* [YOUR ASSIGNMENT]: Search the records for the string "computer" and copy every line where it turns up.

* [DATA]:
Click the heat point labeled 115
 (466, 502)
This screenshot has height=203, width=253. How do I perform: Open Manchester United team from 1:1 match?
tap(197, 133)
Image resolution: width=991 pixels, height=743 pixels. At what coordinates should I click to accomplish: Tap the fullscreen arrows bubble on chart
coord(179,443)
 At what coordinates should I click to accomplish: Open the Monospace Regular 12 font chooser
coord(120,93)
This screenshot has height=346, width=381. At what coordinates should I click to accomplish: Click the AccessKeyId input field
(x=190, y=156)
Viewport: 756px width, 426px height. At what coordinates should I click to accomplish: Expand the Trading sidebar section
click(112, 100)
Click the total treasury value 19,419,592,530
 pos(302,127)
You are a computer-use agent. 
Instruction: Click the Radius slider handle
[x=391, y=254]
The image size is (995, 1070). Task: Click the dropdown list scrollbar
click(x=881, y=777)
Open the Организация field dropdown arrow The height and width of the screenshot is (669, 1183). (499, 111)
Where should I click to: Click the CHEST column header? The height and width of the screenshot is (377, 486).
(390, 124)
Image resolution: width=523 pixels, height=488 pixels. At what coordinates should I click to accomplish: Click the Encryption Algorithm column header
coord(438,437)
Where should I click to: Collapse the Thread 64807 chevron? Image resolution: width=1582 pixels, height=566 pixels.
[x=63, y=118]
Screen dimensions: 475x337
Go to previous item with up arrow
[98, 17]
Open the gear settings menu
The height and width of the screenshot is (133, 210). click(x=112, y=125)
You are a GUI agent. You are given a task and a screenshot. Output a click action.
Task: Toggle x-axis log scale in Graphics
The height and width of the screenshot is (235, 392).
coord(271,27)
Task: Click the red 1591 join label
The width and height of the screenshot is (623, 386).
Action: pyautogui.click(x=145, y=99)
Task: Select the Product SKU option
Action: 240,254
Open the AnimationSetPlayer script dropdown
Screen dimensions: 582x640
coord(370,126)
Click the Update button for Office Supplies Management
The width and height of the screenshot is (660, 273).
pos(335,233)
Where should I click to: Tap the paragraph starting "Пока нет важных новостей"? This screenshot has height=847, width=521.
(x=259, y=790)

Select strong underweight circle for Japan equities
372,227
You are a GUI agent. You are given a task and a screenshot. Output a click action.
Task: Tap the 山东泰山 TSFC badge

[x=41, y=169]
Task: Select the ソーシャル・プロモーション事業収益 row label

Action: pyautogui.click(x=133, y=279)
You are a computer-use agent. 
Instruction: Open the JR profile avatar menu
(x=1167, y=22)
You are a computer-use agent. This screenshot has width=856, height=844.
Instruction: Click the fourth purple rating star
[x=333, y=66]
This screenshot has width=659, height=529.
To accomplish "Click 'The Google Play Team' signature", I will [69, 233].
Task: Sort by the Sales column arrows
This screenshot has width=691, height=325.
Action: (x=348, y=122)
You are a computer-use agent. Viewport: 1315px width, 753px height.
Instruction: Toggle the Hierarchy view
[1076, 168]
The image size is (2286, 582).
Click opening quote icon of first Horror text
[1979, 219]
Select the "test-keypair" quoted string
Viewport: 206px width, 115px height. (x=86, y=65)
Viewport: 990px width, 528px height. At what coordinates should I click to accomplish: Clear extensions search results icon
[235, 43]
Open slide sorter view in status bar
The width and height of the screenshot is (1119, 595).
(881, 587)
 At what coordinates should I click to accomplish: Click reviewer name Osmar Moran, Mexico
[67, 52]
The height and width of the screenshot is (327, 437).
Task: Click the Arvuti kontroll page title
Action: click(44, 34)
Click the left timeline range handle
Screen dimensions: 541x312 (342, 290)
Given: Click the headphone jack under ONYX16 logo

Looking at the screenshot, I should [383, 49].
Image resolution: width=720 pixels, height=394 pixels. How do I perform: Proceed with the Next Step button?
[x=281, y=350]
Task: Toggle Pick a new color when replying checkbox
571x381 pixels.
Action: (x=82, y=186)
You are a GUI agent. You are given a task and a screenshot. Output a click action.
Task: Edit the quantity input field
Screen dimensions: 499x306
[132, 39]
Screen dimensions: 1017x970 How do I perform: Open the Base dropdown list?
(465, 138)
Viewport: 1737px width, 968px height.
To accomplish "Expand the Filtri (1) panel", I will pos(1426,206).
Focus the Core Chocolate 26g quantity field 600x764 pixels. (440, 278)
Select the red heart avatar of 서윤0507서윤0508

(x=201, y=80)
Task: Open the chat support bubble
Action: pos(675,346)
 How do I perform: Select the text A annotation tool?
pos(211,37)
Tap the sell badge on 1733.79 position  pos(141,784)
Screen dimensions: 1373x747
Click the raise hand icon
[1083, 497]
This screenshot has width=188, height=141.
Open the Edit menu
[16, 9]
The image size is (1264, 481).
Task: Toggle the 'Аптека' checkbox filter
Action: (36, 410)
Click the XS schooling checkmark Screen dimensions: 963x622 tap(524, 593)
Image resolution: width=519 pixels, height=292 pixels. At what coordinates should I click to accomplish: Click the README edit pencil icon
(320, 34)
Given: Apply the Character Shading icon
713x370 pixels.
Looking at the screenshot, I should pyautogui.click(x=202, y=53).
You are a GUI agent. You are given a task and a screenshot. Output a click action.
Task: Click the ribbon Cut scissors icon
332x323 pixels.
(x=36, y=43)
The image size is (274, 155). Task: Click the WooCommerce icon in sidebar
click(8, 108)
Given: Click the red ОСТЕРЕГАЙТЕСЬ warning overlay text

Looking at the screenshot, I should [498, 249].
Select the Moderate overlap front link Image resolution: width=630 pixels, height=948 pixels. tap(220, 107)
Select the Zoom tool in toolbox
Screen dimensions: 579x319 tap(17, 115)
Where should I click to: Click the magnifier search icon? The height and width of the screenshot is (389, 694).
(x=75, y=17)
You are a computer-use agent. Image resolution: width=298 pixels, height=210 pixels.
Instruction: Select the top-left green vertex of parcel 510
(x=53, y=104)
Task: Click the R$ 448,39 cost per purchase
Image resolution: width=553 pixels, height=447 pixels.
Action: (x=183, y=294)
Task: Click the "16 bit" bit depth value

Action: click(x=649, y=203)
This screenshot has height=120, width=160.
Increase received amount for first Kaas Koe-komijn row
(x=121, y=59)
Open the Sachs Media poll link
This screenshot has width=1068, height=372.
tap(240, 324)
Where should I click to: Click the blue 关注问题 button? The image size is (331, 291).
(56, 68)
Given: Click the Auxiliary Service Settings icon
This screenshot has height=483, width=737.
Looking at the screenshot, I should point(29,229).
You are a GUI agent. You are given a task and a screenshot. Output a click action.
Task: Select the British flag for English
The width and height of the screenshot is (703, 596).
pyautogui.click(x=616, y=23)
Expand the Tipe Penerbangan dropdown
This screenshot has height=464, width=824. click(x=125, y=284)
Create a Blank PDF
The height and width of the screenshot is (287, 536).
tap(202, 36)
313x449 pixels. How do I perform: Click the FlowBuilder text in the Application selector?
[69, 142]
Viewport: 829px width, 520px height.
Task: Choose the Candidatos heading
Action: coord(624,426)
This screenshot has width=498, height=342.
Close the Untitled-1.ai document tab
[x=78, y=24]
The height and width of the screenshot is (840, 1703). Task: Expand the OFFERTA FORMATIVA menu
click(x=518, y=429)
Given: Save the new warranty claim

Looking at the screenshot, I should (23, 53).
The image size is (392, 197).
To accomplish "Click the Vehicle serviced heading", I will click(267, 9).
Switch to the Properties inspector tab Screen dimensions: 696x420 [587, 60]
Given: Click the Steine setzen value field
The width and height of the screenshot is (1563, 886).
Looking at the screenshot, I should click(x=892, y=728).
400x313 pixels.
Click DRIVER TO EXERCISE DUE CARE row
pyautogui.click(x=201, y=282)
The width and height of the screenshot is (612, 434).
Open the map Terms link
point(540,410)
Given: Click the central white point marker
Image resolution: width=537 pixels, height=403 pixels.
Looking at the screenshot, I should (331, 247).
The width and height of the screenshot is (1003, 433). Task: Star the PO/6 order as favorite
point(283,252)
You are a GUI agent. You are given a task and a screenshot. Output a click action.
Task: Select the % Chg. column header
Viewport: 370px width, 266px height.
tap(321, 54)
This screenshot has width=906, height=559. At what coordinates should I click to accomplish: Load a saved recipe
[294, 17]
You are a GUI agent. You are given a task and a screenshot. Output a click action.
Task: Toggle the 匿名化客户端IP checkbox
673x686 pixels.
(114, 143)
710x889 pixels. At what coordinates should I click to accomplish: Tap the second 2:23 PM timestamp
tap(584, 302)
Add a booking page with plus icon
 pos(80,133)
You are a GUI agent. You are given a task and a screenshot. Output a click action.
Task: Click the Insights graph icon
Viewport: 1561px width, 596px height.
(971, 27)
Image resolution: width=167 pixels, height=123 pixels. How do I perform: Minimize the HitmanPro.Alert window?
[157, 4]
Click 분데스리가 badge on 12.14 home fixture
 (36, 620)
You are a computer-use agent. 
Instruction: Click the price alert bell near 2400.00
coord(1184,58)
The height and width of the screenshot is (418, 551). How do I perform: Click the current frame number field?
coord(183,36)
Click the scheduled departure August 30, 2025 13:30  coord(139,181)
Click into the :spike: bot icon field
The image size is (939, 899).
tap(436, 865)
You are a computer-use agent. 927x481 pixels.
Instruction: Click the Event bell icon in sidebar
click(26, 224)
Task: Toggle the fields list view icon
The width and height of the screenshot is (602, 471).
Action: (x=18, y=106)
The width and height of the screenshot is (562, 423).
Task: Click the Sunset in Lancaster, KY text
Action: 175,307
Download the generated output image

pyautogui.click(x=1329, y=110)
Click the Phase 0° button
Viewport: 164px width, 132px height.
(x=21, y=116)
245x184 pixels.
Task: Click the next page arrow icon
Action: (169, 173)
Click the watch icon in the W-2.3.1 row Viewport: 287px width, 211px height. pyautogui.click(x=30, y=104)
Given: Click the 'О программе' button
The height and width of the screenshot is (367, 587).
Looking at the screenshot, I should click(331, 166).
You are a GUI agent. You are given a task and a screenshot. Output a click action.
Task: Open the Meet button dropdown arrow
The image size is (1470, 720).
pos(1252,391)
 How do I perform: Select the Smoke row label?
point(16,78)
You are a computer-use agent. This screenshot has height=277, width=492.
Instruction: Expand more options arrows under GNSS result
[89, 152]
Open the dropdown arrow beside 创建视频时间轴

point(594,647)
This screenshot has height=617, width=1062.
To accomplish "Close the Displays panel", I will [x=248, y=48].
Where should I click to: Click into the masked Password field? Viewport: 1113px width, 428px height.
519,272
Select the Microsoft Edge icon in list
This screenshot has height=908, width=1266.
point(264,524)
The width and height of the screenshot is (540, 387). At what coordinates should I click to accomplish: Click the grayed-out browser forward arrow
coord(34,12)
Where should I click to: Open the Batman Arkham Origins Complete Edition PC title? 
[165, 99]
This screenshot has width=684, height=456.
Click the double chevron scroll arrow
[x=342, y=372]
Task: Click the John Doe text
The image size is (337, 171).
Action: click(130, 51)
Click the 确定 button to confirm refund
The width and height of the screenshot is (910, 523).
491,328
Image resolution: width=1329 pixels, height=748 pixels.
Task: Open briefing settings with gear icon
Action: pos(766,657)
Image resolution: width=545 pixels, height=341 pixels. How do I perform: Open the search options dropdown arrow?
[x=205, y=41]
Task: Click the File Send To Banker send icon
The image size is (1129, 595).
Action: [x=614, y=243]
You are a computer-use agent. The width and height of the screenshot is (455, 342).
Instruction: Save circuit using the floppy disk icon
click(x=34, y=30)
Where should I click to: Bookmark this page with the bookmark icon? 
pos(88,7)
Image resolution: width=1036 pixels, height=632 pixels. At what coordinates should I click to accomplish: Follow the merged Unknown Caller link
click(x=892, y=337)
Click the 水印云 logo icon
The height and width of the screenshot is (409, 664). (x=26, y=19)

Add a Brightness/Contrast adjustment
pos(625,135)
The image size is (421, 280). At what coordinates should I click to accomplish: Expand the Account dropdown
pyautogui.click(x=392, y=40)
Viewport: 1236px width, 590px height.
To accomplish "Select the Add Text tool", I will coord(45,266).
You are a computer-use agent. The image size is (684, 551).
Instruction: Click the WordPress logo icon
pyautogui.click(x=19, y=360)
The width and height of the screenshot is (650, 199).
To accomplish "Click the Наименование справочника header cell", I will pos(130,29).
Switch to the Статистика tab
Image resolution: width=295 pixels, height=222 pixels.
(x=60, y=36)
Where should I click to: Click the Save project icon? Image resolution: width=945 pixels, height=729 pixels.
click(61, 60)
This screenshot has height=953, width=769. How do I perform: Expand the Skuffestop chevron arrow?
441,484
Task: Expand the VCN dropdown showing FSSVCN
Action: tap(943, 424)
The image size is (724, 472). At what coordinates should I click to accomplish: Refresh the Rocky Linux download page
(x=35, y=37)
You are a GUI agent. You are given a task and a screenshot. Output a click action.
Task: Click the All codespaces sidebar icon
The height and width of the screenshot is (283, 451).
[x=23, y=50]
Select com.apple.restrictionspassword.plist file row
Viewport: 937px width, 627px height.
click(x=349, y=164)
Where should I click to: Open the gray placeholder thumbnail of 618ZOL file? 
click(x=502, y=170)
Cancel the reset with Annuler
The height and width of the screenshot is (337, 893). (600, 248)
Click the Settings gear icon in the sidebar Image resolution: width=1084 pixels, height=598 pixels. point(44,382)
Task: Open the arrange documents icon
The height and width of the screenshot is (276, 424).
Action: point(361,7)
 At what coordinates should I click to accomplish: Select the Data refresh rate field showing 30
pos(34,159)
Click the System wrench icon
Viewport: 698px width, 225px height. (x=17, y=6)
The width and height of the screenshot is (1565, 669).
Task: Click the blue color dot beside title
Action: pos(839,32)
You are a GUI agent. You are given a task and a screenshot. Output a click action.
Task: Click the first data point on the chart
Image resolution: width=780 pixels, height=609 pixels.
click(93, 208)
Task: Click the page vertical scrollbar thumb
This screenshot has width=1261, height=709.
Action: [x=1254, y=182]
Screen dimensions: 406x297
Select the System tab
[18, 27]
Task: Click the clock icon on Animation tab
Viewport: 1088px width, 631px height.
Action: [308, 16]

* [RESPONSE]:
You are a computer-use agent. 
You are a computer-use agent. 
You are a computer-use agent. This screenshot has width=856, height=844.
You are a computer-use agent. Viewport: 1315px width, 753px height.
You are a computer-use agent. Image resolution: width=298 pixels, height=210 pixels.
You are a computer-use agent. 
You are a computer-use agent. 927x481 pixels.
You are a computer-use agent. This screenshot has height=277, width=492.
You are a computer-use agent. The width and height of the screenshot is (455, 342).
You are a computer-use agent. The image size is (684, 551).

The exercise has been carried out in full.